2004 novel by David Lodge

Author, Author is a novel by David Lodge, written in 2004. The book is based on the life of the author Henry James. It was released at about the same time as The Master by Colm Tóibín and other books about James, and Lodge wrote The Year of Henry James: The Story of a Novel about this. Lodge populates his novel with several of the most famous figures of English literature from the time of the book's setting in the late nineteenth century.

==Plot summary==

The novel opens with a framing device wherein we are shown what is happening in the London home of the dying novelist at the beginning of World War I. One of the servant staff in James' house has taken a crude but sincere interest in discovering what her employer's books are all about and takes to reading one of his more famous stories, The Beast in the Jungle. This story, whose hero is obsessed by a paranoid belief that his life will be marked by an unknown catastrophe, provides the opening for the novel proper to begin.

Now we proceed back in time to the middle years of James' life and are introduced to a large and interesting group of James' literary acquaintances from his period of expatriation in England. Among those we meet are George du Maurier, George Bernard Shaw, H. G. Wells and Robert Louis Stevenson. The long and productive friendship between James and du Maurier is described in great detail, including the story of du Maurier's deteriorating eyesight which threatens his livelihood as a cartoonist for the magazine Punch. He is finally driven to write fiction himself and he astonishes James and the entire literary world by producing the bestselling novel Trilby. Much of Lodge's book is built upon James' own obsession with attracting a larger readership than his opaque books have yet garnered and the success of Trilby both baffles and annoys him.

Meanwhile, James is writing prolifically himself with little comparable financial or critical success. We are given a long and funny account of James' humiliating quest to write a popular play for the London stage. There is an ironic and entertaining distance set up here between James' feelings of failure and inadequacy and what we now know about his final reputation. While du Maurier and Trilby have all but faded from the public view, James' body of work has continued to attract readers worldwide and his position as one of the most important figures in literature is now secure. In this sense, the novel can be seen as both an homage and as an artistic attempt to rescue the historical James from his own feeling of obscurity.

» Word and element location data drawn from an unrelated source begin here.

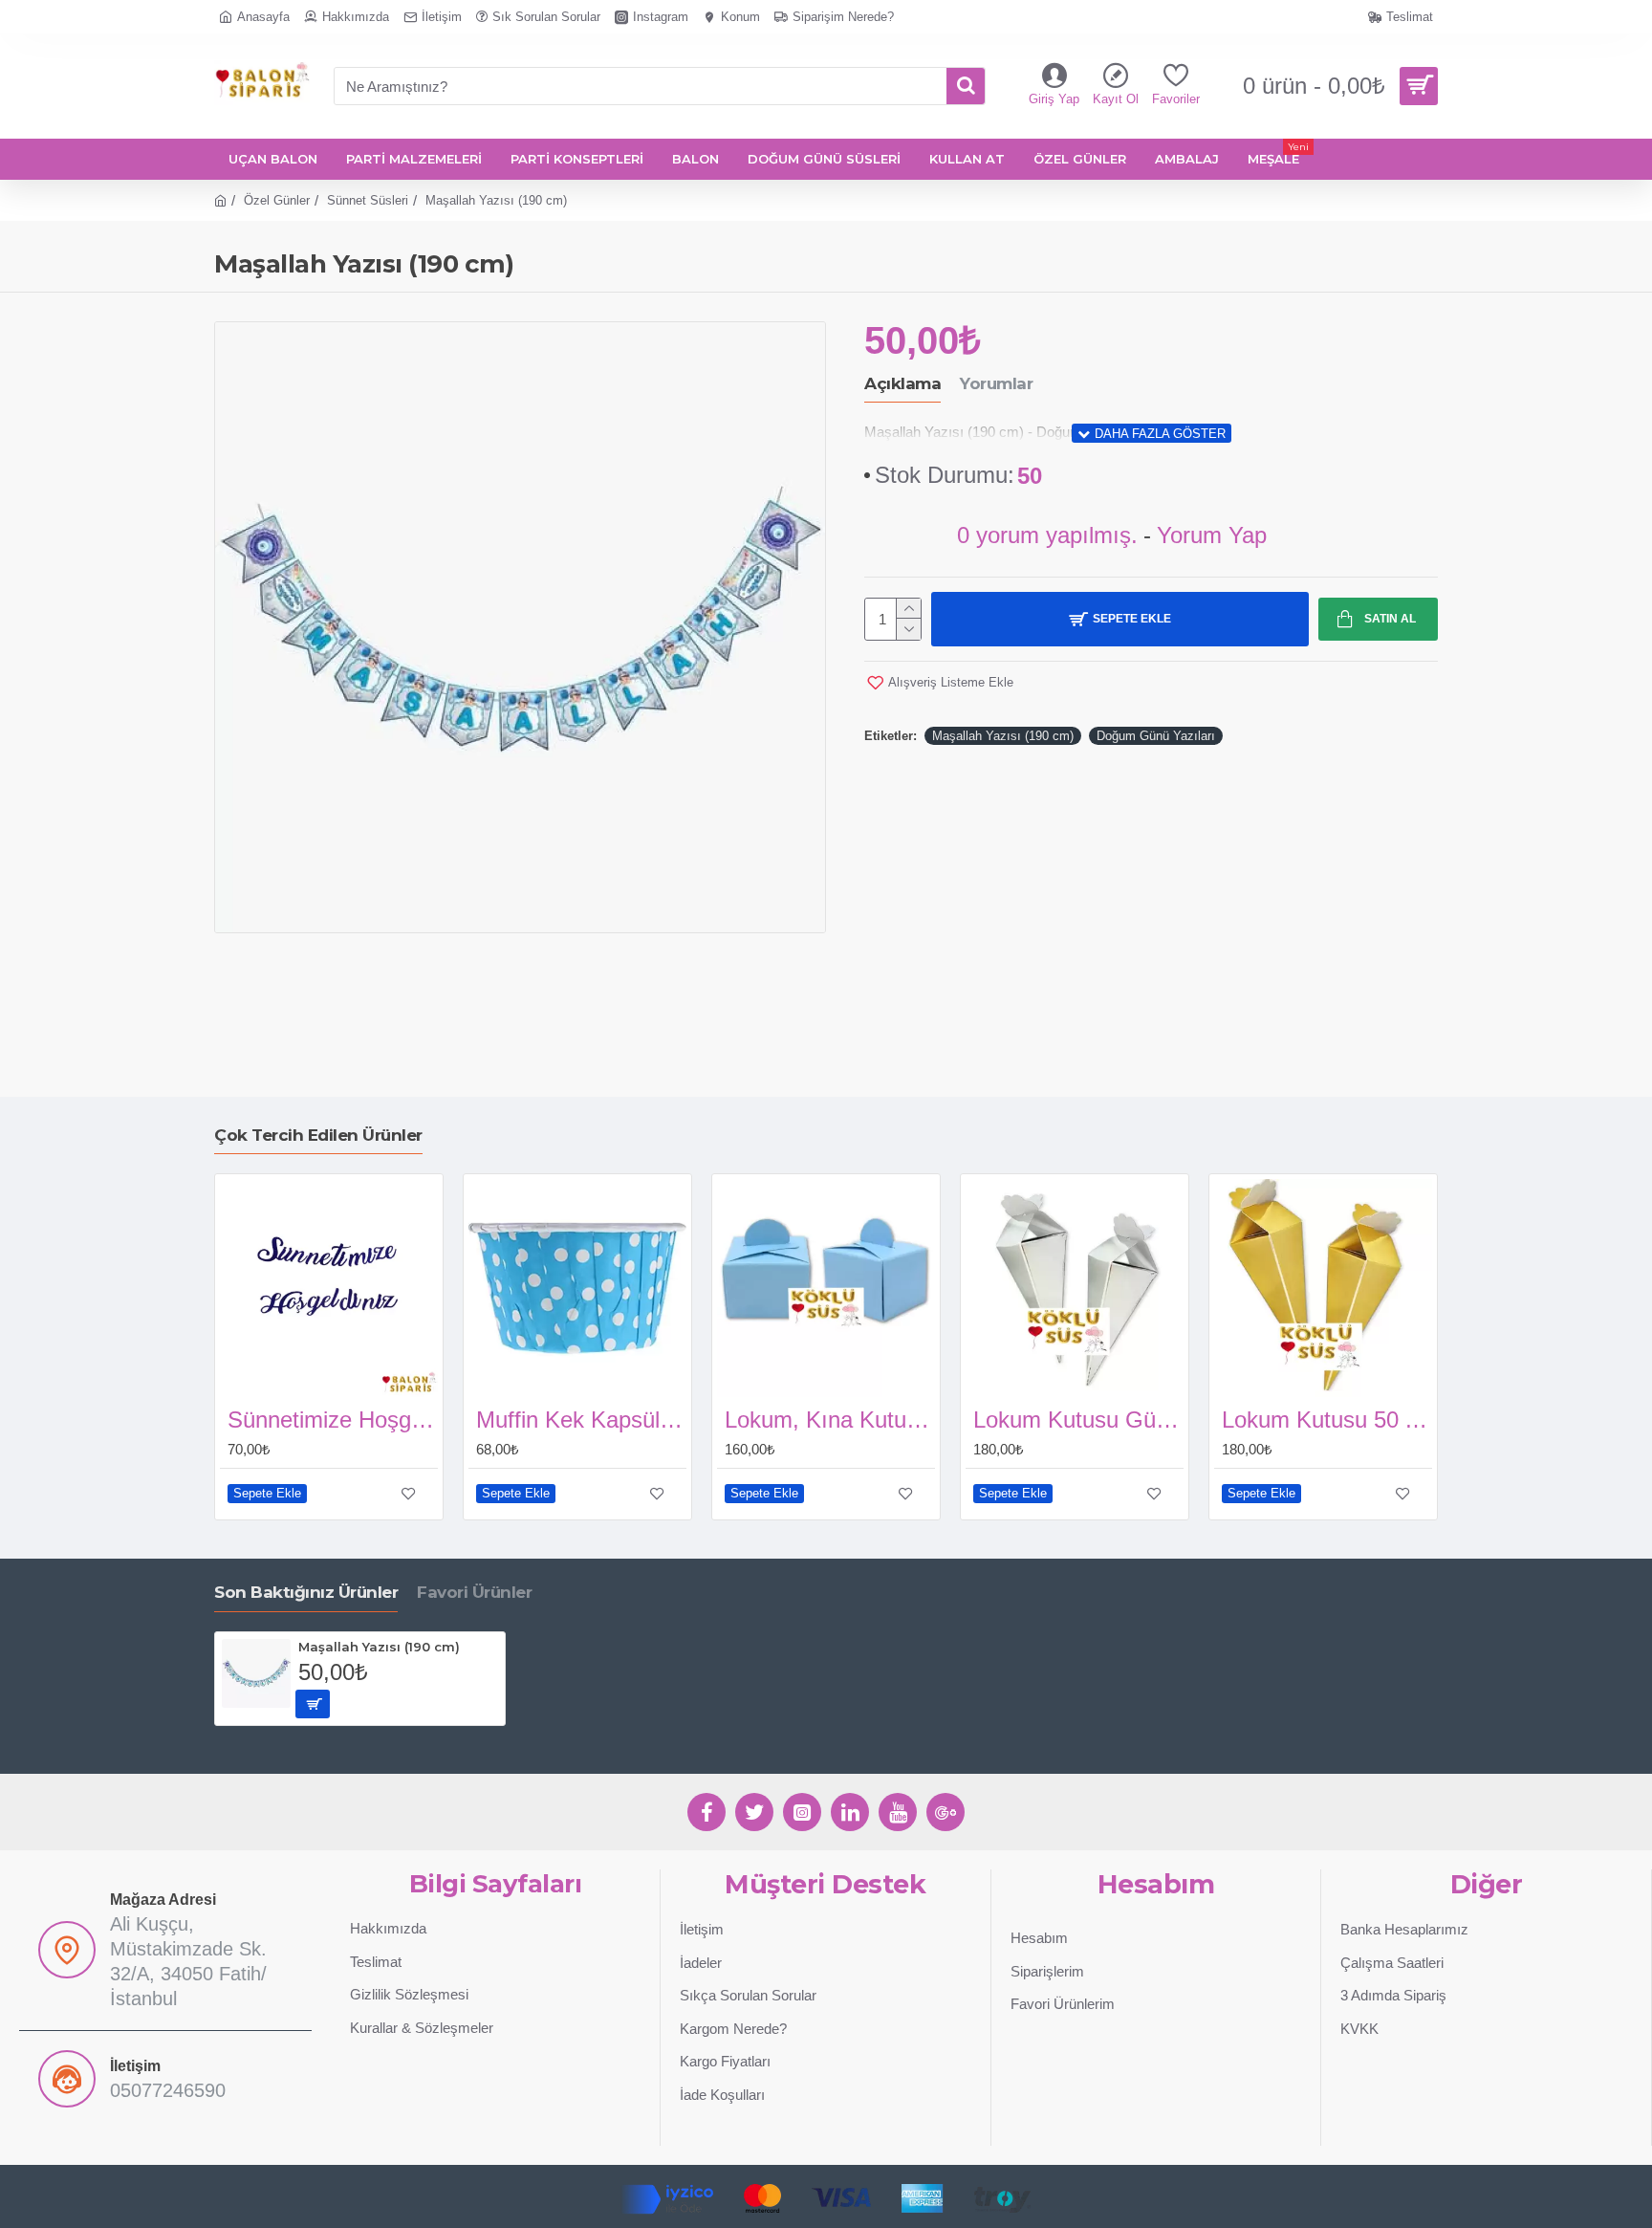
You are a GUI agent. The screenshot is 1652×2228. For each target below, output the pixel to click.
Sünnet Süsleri (367, 200)
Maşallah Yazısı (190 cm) (1003, 736)
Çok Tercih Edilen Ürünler (318, 1135)
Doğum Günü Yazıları (1156, 736)
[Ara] (965, 86)
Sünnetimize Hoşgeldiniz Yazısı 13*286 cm (333, 1419)
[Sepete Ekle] (312, 1704)
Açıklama (902, 383)
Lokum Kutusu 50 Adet (1327, 1419)
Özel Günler (277, 200)
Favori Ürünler (474, 1592)
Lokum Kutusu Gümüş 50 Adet (1078, 1419)
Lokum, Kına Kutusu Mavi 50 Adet (830, 1419)
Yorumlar (996, 383)
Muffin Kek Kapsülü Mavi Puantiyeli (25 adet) (581, 1419)
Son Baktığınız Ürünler (306, 1592)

The book also includes a portrait of the friendship that James formed during this time with the American author Constance Fenimore Woolson. Lodge suggests that their relationship had a romantic (but unconsummated) dimension. As in real life, Woolson commits suicide while traveling in Italy and this leads James to wonder what connection, if any, there might have been between her death and her feelings for him. Lodge's depiction of their relationship allows him subtly to explore James' alleged lifelong virginity and to conjecture somewhat about his notorious prudishness.

== Editions ==
- Viking Press, 2004, ISBN 0-670-03349-9 (USA).
- Penguin Books, 2005, ISBN 0-14-101822-4 (United Kingdom).